Set tasks
(A) In the letter below, what percentage of the minimum "essential specifications" for overall performance did the library operations fail to meet?
(B) Return the part of the letter below that opens with the words containing "The Save our" and closes with "have performed elsewhere.", copied word for word.
(C) Shorten the paragraph of the letter below that begins "A 2016 assessment of the performance", keeping its main facts.

Passage
========
Dear Mayor and Council members:

The Save our Escondido Library Coalition is writing today to share additional information we have discovered about Library Systems and Services (LS&S) and information about outsourcing contracts. In light of this information, we urge you to stop the contract process and to solicit other alternatives.  None of the new information we have discovered is encouraging and collectively provides enough cause and concern to end discussions with them.  Since your action last month, our coalition has continued to investigate LS&S and their suitability to run a library.  The evidence is in and they are not suitable for our community.   The evidence is also clear, LS&S will not improve our library, they will decimate it.  You don’t have to take our word for it, just consider these examples of how they have performed elsewhere.

The 2016 Jackson County Library Services Performance Review and Quality Assessment found serious deficiencies in libraries LS&S has operated for 10 years.
A 2016 assessment of the performance of Jackson County Oregon libraries run by LS&S can only be described as ‘scathing’.  The assessment was commissioned by the Jackson County Library District Board to determine how the services delivered by the Library District and its contractor LS&S measure up to minimum standards. Although the new District has only managed the library since mid-2015, LS&S has operated their library for over 10 years. We have attached a copy of the full report and listed specific excerpts is below.
The Jackson County Library Services Performance Review and Quality Assessment outlines significant deficiencies in how LS&S is operating the library.  Other problems with having LS&S as a contractor, such as would be the case in Escondido, were also evident and very troubling.Some of the problems highlighted include:

• The library operations failed to meet 63% of the minimum ‘essential specifications’ for overall performance.

• The report notes that 28% of the funds given to LS&S fall into a category of ‘other’ and the exact use is not known.

• The lack of transparency makes it “impossible for the Board to determine if it is getting good value for the dollar.”

• LS&S’s definition of proprietary information is extremely limiting and frustrates the ability of the Board to certify that standards are being met.

• The library services grossly underserved the Latino community.  See more below.

• The collection does not adequately reflect the diverse interests of the community.
========
Data provided
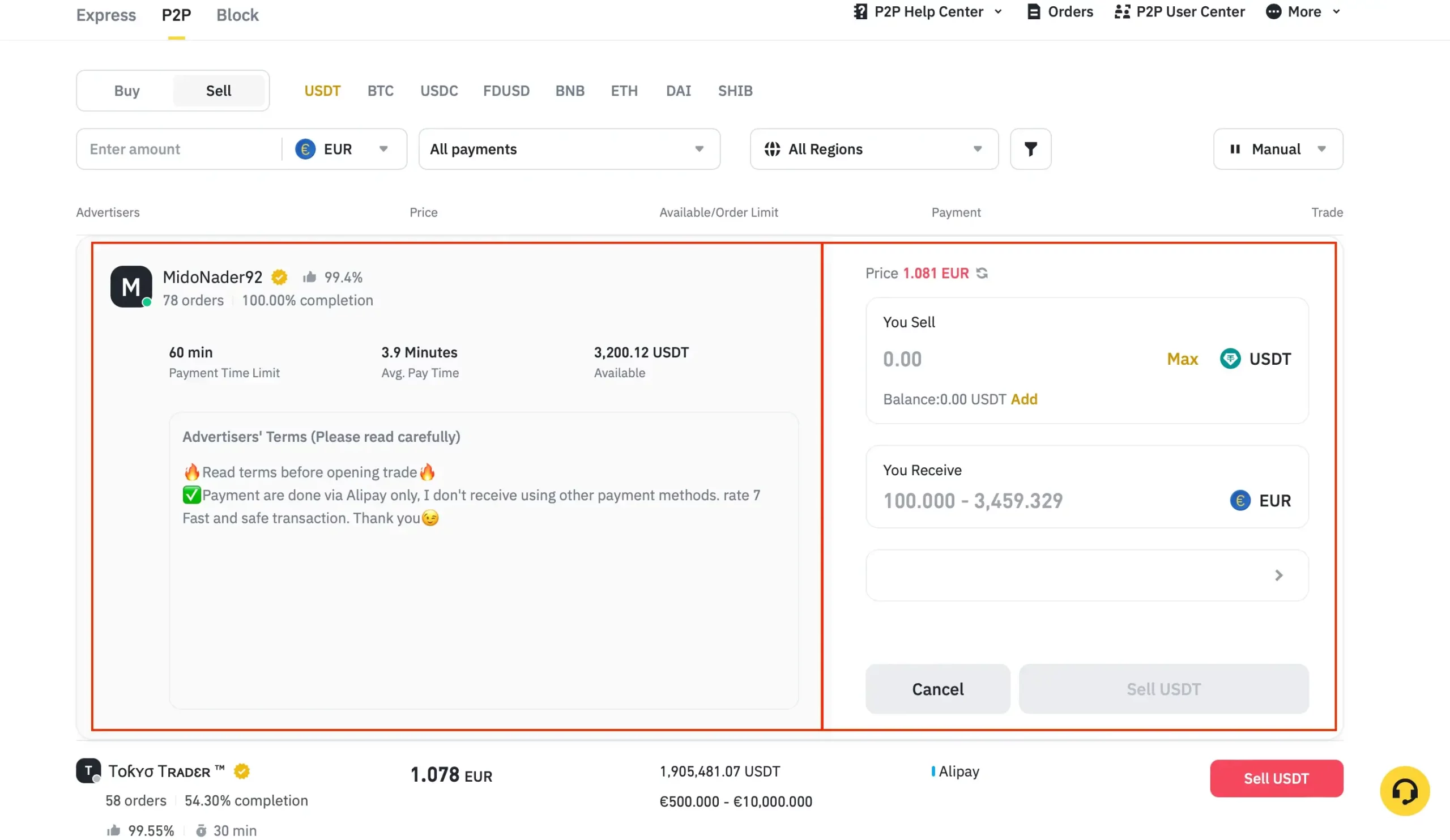Expand the EUR currency dropdown
The height and width of the screenshot is (840, 1450).
(x=382, y=149)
========
The responses
(A) 63%

(B)
The Save our Escondido Library Coalition is writing today to share additional information we have discovered about Library Systems and Services (LS&S) and information about outsourcing contracts. In light of this information, we urge you to stop the contract process and to solicit other alternatives.  None of the new information we have discovered is encouraging and collectively provides enough cause and concern to end discussions with them.  Since your action last month, our coalition has continued to investigate LS&S and their suitability to run a library.  The evidence is in and they are not suitable for our community.   The evidence is also clear, LS&S will not improve our library, they will decimate it.  You don’t have to take our word for it, just consider these examples of how they have performed elsewhere.

(C) A 2016 assessment of the Jackson County, Oregon libraries run by LS&S was scathing. The Jackson County Library District Board commissioned it to see whether the services of the District and its contractor LS&S met minimum standards. The District has managed the library only since mid-2015, but LS&S has operated it for over 10 years. A full copy of the report is attached.